(Entries for locating text and elements)
(begin)

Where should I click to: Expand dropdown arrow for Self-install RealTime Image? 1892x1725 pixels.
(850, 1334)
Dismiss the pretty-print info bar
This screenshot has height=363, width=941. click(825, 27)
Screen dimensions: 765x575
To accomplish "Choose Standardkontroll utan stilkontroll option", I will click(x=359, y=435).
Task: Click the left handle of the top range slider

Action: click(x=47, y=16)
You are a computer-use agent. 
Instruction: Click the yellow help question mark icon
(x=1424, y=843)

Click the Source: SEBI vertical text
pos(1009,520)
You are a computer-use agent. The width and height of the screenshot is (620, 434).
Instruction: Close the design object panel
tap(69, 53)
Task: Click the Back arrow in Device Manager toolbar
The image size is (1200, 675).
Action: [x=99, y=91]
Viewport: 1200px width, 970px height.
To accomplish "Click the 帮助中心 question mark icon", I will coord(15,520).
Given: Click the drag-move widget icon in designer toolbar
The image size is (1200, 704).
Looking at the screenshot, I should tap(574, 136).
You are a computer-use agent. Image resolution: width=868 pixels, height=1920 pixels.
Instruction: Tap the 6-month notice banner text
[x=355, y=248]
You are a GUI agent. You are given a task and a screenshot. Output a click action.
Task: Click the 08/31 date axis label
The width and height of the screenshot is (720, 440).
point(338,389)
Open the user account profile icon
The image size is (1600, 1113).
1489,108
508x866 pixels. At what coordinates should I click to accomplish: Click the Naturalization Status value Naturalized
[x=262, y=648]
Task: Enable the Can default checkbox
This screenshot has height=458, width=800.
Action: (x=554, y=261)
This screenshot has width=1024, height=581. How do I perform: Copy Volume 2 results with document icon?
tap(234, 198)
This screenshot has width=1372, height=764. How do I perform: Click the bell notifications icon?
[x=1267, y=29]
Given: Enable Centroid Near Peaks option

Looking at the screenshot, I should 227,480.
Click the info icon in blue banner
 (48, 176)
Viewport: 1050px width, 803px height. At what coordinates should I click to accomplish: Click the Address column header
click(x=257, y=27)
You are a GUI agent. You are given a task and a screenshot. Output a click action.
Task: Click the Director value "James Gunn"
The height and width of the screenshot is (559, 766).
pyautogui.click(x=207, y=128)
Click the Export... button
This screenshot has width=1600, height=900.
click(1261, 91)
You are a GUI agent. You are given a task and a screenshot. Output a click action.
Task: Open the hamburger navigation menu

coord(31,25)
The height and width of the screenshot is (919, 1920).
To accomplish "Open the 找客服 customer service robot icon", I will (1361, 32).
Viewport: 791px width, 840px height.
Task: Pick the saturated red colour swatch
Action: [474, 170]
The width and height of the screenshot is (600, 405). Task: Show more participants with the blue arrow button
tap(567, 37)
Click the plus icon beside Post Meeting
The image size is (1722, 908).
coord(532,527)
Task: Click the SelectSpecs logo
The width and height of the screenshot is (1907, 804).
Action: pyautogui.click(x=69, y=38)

(end)

## TASK REQUIREMENTS
Copy out the stretch of items from the line containing "The height and width of the screenshot is (919, 1920)." through the end of the items, word for word.

## THE REPLY
The height and width of the screenshot is (919, 1920).
To accomplish "Open the 找客服 customer service robot icon", I will (1361, 32).
Viewport: 791px width, 840px height.
Task: Pick the saturated red colour swatch
Action: [474, 170]
The width and height of the screenshot is (600, 405). Task: Show more participants with the blue arrow button
tap(567, 37)
Click the plus icon beside Post Meeting
The image size is (1722, 908).
coord(532,527)
Task: Click the SelectSpecs logo
The width and height of the screenshot is (1907, 804).
Action: pyautogui.click(x=69, y=38)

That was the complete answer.